[Start of section]
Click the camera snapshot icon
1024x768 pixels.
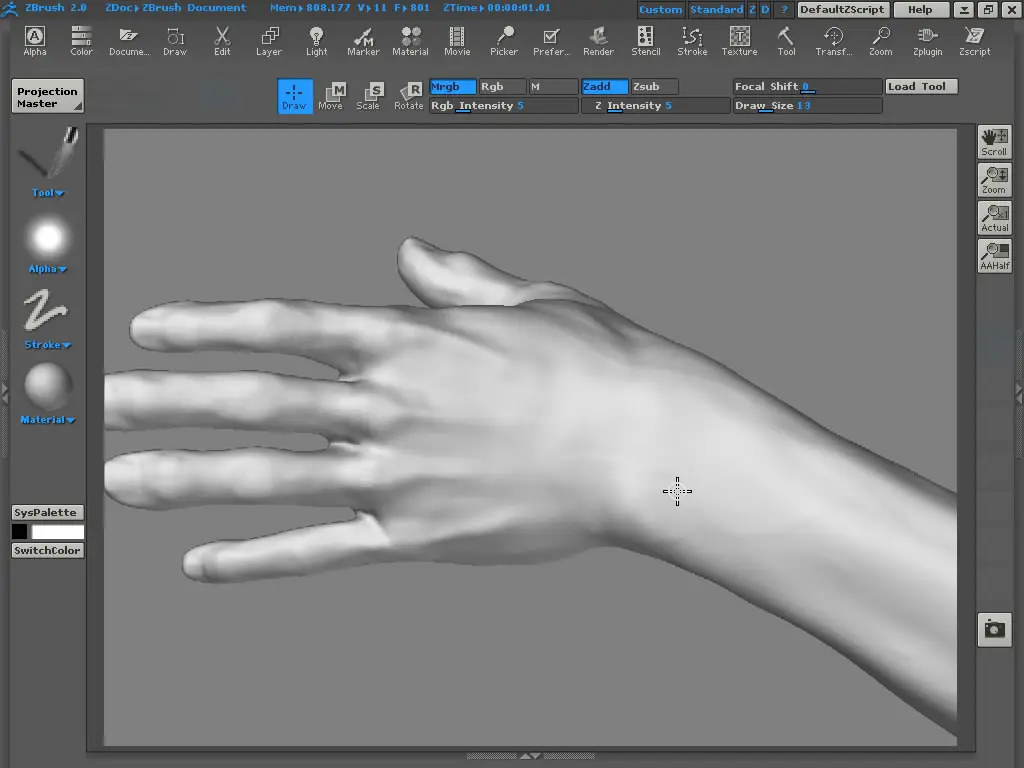[x=994, y=629]
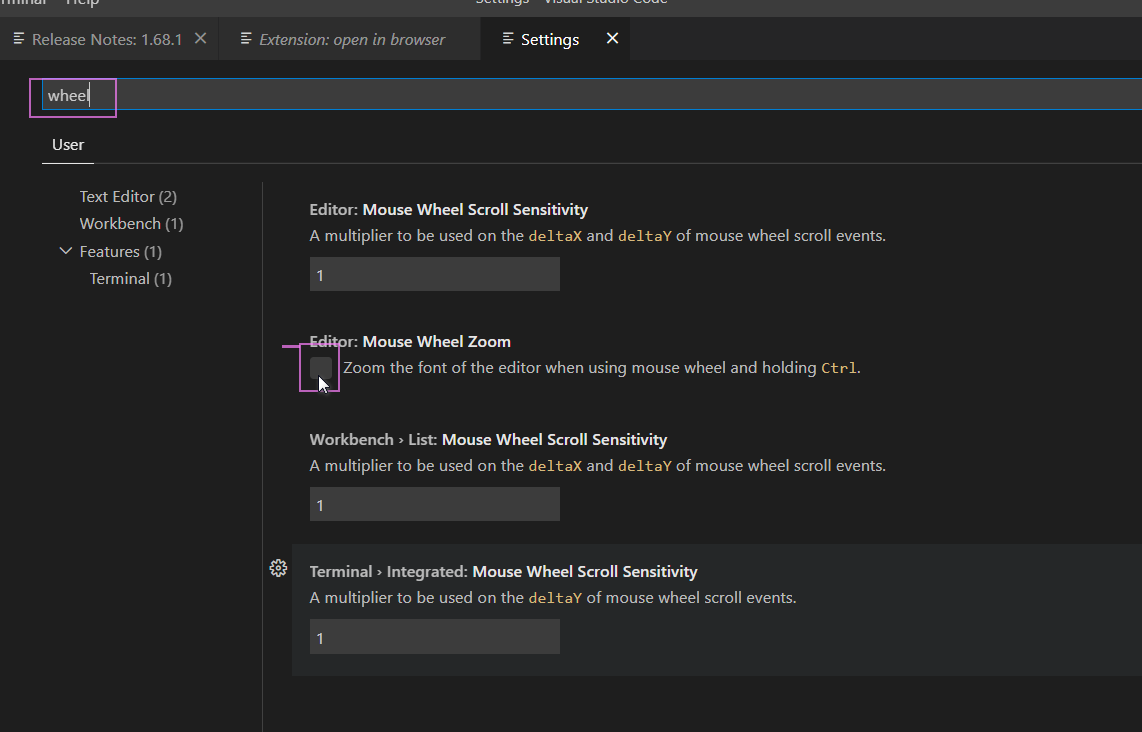
Task: Collapse the Features section chevron
Action: tap(66, 251)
[End of section]
# What to produce
Could you please return each line of the material exactly, dropping the pictures?

# Answer for the task
Click the camera snapshot icon
1024x768 pixels.
[x=994, y=629]
Task: Collapse the Features section chevron
Action: tap(66, 251)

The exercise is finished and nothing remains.